Unpatched bug in Windows also appears to be local privilege escalation

A security researcher has released details about a vulnerability in Windows that could allow local privilege escalation. That was passed on to Microsoft, but now turns out to be more serious than thought. An unofficial patch is available.

The bug is known as CVE-2021-24084. It was discovered by security researcher Abdelhamid Naceri, who published details about it in June. Initially, it appeared to be a bug that allowed attackers to read files they did not have rights to. Naceri published the details because the leak was relatively harmless, but also after he received no response from Microsoft that promised to fix the leak.

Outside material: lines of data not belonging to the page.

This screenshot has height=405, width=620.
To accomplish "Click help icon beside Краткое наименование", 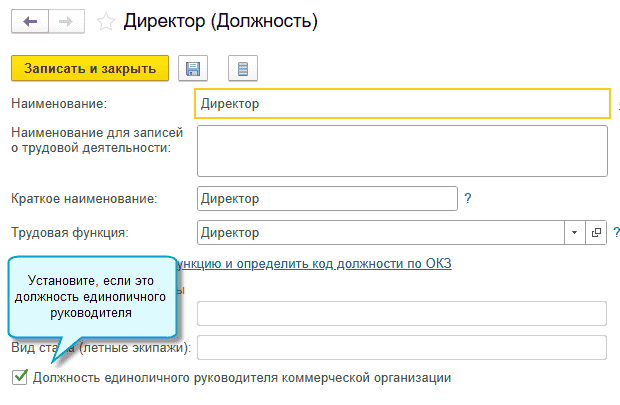I will (468, 199).
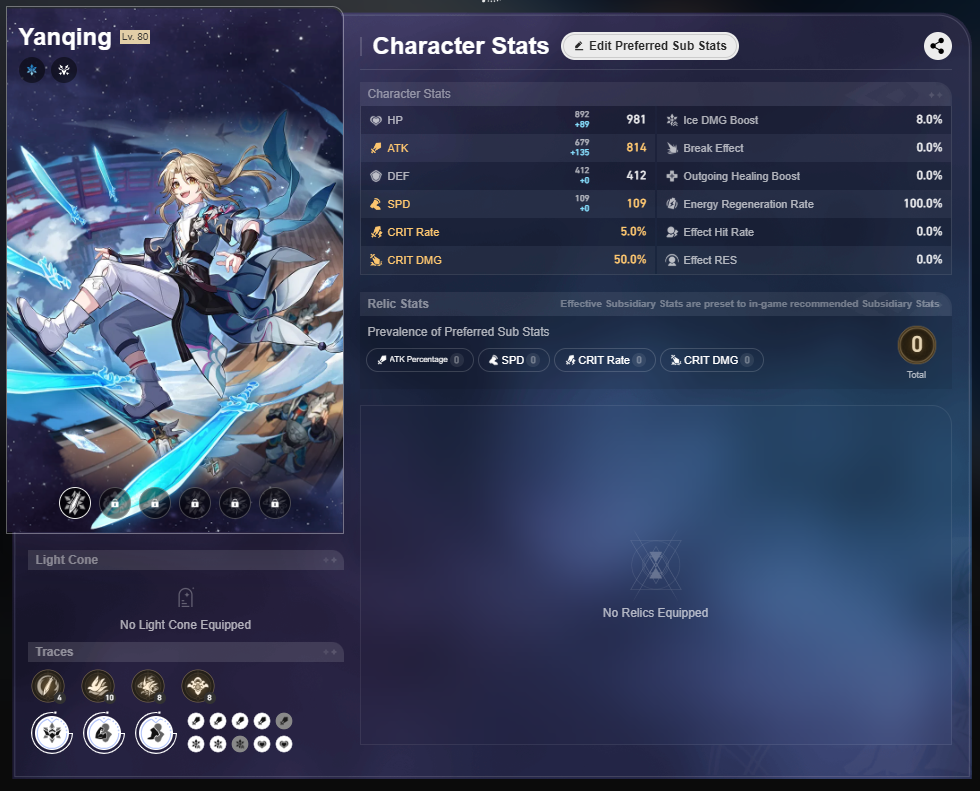The height and width of the screenshot is (791, 980).
Task: Expand the Traces section header
Action: [186, 652]
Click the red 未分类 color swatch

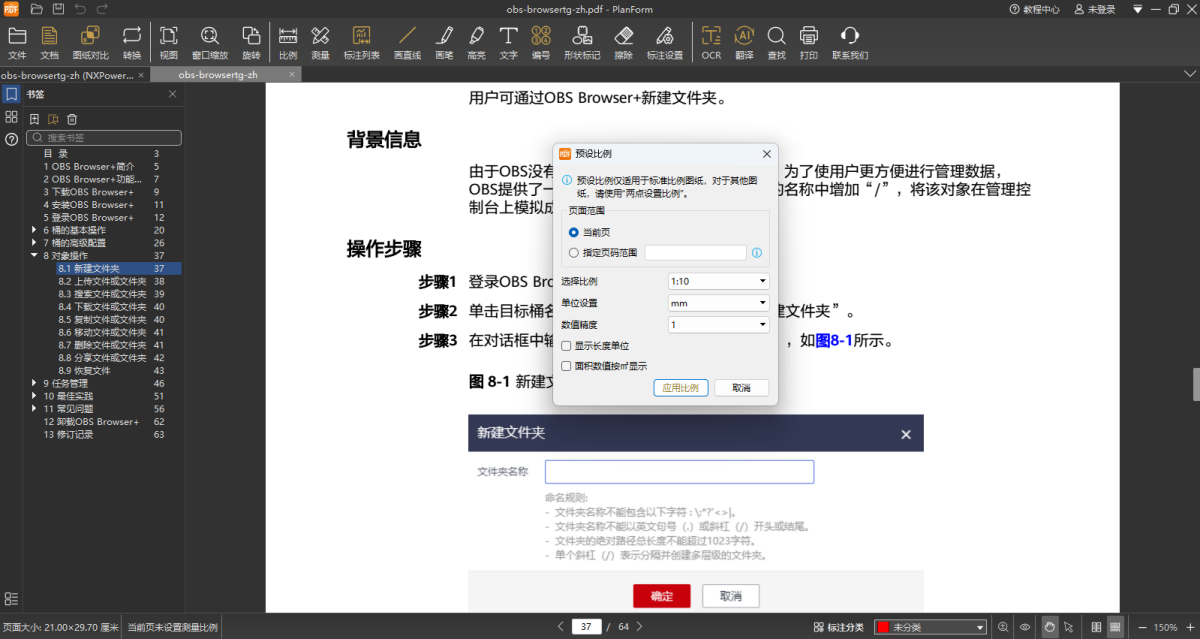coord(884,627)
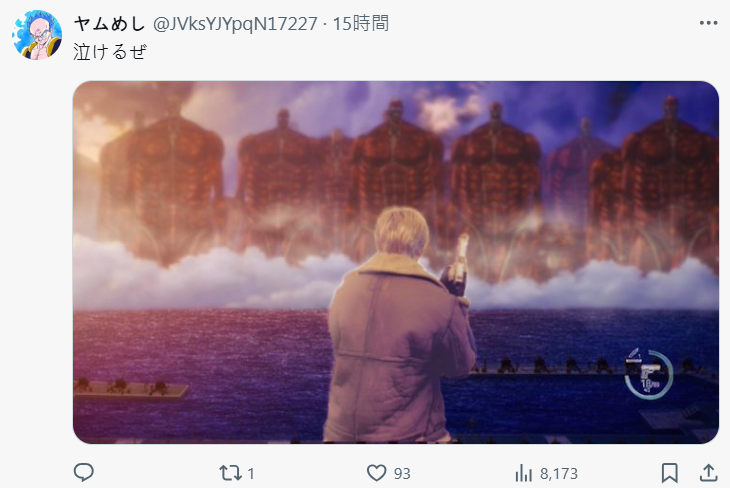Screen dimensions: 730x488
Task: Select the 泣けるぜ tweet text
Action: click(110, 52)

Now security researchers say the vulnerability is more serious than thought. Researchers from 0patch describe in a blog post that the bug allows not only to read files, but also to grant read and write permissions on a computer via the same vulnerability. This can be done in combination with CVE-2021-36934, an LPE vulnerability in the Registry also known as HiveNightmare. An attacker who has access to the bug to read certain files can also exploit that bug to gain admin rights on a system.

0patch has posted details about the vulnerability online. The company has not informed Microsoft, because Abdelhamid Naceri already did so earlier this year. However, 0patch has released its own, unofficial micropatch that should fix the problem. It is available for Windows 10 versions 21H1, 20H2, 2004, 1909, 1903 and 1809. Windows 10 1803 and older are not affected.